In her neuroscience research, Visscher uses fMRI and EEG methods to examine changes in brain activity based on the task a person is preparing to do. Her lab studies neural activity before a stimulus, such as a visual image, affects the way we process or remember it later.

“That means we collect a huge amount of data from an individual participant, Visscher says. “We are collecting a person’s brain activity during viewing, literally hundreds of images, and we need to be able to process that data.
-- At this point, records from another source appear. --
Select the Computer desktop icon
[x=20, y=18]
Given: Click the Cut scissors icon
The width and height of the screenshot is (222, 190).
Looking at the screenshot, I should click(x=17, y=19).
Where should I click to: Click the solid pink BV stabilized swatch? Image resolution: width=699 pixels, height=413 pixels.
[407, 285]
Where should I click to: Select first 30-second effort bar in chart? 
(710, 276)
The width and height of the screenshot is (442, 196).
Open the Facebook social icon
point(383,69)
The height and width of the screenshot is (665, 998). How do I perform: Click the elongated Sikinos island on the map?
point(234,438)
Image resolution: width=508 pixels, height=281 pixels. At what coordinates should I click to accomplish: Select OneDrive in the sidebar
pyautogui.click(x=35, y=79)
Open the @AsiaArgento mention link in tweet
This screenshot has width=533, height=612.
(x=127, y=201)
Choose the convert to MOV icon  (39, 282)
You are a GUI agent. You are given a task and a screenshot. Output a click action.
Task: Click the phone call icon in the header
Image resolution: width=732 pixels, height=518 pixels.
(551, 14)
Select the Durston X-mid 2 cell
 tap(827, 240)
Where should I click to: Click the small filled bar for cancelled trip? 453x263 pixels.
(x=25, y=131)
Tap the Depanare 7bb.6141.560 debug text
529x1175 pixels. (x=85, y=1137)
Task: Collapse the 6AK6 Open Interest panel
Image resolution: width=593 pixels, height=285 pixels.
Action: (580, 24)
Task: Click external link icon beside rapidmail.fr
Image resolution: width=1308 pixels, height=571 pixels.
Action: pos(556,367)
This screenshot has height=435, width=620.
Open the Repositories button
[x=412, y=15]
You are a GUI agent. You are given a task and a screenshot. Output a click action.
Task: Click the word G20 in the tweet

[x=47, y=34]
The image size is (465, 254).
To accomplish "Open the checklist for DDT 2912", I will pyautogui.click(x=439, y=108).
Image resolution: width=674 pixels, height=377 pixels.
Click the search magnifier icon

MATLAB is great for that, and there are other researchers all around the world who write code in MATLAB and share it with everyone, so we can also use it for our data analysis.”

In fact, Gamlin says so much shareware is available through MATLAB that many researchers can usually find someone who has written code that they in turn can use for their projects.

“MATLAB is a really open environment,” Gamlin says. “It enables you to do the basic science really quickly and then do more innovative science as you need.”

Visscher says researchers who haven’t used MATLAB will find that the software can open up their data to faster and more flexible analyses than many other packages.

“It’s flexible, so we can use it for generating our experiments, and for analyzing all the different types of data that we have,” Visscher says. “This is great for us because we integrate a lot of different data — behavioral data about how long it takes participants to react, eye tracking data indicating what they are looking at, fMRI data indicating with good spatial precision the parts of the brain are active during a condition and EEG data, indicating with good temporal precision the way the brain reacts to a stimulus.”

Thomas Foley, information systems manager II in Engineering, helped Shealy, Gamlin and Visscher push for the universitywide license. He says faculty in his school are excited to see the full MATLAB product available.

For example, Hassan Moore, Ph.D., assistant professor of mechanical engineering, teamed with Douglas Ross, assistant professor of mechanical engineering, on the topics of Mathematics, Physics, Engineering and Computer Science converge in their Computer Methods in Engineering course.  

“MATLAB certainly makes it easy to design freshman-level engineering assignments and projects,” Moore says.

In fact, Engineering trains all of its students to use MATLAB the first semester they are in school, and they use the software throughout their time at UAB. Shealy thinks that is important, and he hopes to lead physics faculty down a similar path to include MATLAB more in physics courses.

“You have to give students the necessary tools to properly prepare them to go out and compete in science, engineering and technology,” he says. “This is a boon for UAB researchers and students, and it is a clear example where research administration worked with many other schools to pull together the resources to buy this cutting-edge tool.”

There are many tutorials, how-to and frequently asked questions (FAQs) landing pages on MATLAB to help researchers. Mathworks staff also will visit UAB up to three times per year for training sessions.